«Noch so einer!» Das bekam der 29-jährige Dmitrij Kapitelman zunächst naserümpfend zu hören, wenn er von seinem Buchprojekt erzählte. Wenn täglich Flüchtlinge in die Schweiz oder nach Österreich und Deutschland gelangen, will manch einer nicht auch noch Bücher über die Flüchtlingsproblematik lesen.

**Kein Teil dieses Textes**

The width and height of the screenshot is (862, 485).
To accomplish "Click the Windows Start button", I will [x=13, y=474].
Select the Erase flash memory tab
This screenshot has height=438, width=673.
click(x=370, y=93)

Dmitrij Kapitelman kann die Abwehrreflexe nachvollziehen. «Es gibt schon eine Art Emigrantenindustrie und entsprechend viele Bücher über diese Problematik, vielleicht sogar ein paar zu viel», sagt er im Gespräch. «Aber ich versuchte, mich nicht allzu sehr damit zu belasten.»
Rückzug ins Ich
So schrieb er allem verbreiteten und eigenen Überdruss zum Trotz sein Buch über das Flüchtlingsschicksal der eigenen Familie. Und zwar aus Angst, dass ihm besonders der Vater abhandenkommen könnte, der in Deutschland nie heimisch wurde und sich immer mehr in sich zurückzog.
Das Buch, Kapitelmans erstes, heisst «Das Lächeln meines unsichtbaren Vaters». Warum sollen wir es neben allen Zeitungsberichten über Flüchtlinge auch noch lesen?
Dmitrij Kapitelman beschreibt, wie Flüchtlinge letztlich Flüchtlinge bleiben, selbst wenn sie sich äusserlich in die Gesellschaft ihres Gastlandes integrieren. Es geht um Menschen, die nicht mehr wissen, wo sie hingehören. Kapitelmans Vater ist so einer.
Kein gelobtes Land
Die Familie Kapitelman wanderte in den 1990-er Jahren aus der Ukraine aus. Erst wollten sie nach Israel. Doch dann kamen sie als so genannte «Kontigententflüchtlinge» oder «Wiedergutmachungsjuden», wie Kapitelman schreibt, nach Ostdeutschland. Definitiv kein gelobtes Land, in das sie gelangten.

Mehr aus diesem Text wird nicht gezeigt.